Records from a data source:
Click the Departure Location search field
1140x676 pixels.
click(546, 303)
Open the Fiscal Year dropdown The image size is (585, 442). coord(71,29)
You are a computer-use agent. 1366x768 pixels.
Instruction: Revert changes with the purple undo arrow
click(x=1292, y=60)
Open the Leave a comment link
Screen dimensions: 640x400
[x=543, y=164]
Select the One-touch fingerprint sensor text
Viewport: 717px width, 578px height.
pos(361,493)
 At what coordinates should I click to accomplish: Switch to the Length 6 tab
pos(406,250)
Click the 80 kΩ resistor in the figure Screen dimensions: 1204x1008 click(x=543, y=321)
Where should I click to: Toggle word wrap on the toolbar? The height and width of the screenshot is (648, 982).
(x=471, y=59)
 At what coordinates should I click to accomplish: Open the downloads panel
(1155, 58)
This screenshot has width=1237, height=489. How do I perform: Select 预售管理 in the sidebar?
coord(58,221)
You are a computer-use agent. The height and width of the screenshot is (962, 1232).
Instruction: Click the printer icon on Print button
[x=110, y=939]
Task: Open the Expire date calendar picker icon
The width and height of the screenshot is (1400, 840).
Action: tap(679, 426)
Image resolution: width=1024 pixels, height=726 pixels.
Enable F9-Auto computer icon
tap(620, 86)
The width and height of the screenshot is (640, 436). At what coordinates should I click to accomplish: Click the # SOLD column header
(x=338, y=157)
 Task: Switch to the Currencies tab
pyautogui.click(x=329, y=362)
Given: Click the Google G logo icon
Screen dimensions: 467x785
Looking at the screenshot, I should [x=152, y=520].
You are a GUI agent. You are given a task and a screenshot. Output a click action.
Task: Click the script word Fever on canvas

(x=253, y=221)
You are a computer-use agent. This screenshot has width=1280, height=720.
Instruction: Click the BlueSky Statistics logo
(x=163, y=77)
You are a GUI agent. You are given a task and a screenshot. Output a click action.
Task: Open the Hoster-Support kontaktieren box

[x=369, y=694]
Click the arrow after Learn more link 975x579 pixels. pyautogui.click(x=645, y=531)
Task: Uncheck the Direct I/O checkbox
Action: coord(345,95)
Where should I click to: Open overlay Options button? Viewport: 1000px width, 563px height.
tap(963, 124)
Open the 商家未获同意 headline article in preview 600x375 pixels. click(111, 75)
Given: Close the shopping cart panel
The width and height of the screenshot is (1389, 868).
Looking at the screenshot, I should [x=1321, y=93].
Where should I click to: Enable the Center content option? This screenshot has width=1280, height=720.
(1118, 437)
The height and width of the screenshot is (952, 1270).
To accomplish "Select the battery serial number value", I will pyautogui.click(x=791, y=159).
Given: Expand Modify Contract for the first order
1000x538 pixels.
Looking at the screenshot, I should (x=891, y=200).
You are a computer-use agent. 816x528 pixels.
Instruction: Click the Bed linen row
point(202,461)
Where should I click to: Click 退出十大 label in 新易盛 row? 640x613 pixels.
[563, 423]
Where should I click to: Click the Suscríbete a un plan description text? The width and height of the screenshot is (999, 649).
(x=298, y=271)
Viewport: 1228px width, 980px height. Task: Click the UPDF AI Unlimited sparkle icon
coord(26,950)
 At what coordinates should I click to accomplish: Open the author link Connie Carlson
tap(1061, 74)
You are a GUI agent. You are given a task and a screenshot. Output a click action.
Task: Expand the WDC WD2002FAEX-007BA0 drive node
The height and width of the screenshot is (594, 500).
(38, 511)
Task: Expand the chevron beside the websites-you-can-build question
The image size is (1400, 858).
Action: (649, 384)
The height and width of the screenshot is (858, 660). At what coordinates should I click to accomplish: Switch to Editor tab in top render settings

» Instructions for the task: Retype exactly, and only, the lines above from the one where "Where should I click to: Open" occurs up to and including the one where "The height and width of the screenshot is (952, 1270)." occurs.

» Task solution:
Where should I click to: Open overlay Options button? Viewport: 1000px width, 563px height.
tap(963, 124)
Open the 商家未获同意 headline article in preview 600x375 pixels. click(111, 75)
Given: Close the shopping cart panel
The width and height of the screenshot is (1389, 868).
Looking at the screenshot, I should [x=1321, y=93].
Where should I click to: Enable the Center content option? This screenshot has width=1280, height=720.
(1118, 437)
The height and width of the screenshot is (952, 1270).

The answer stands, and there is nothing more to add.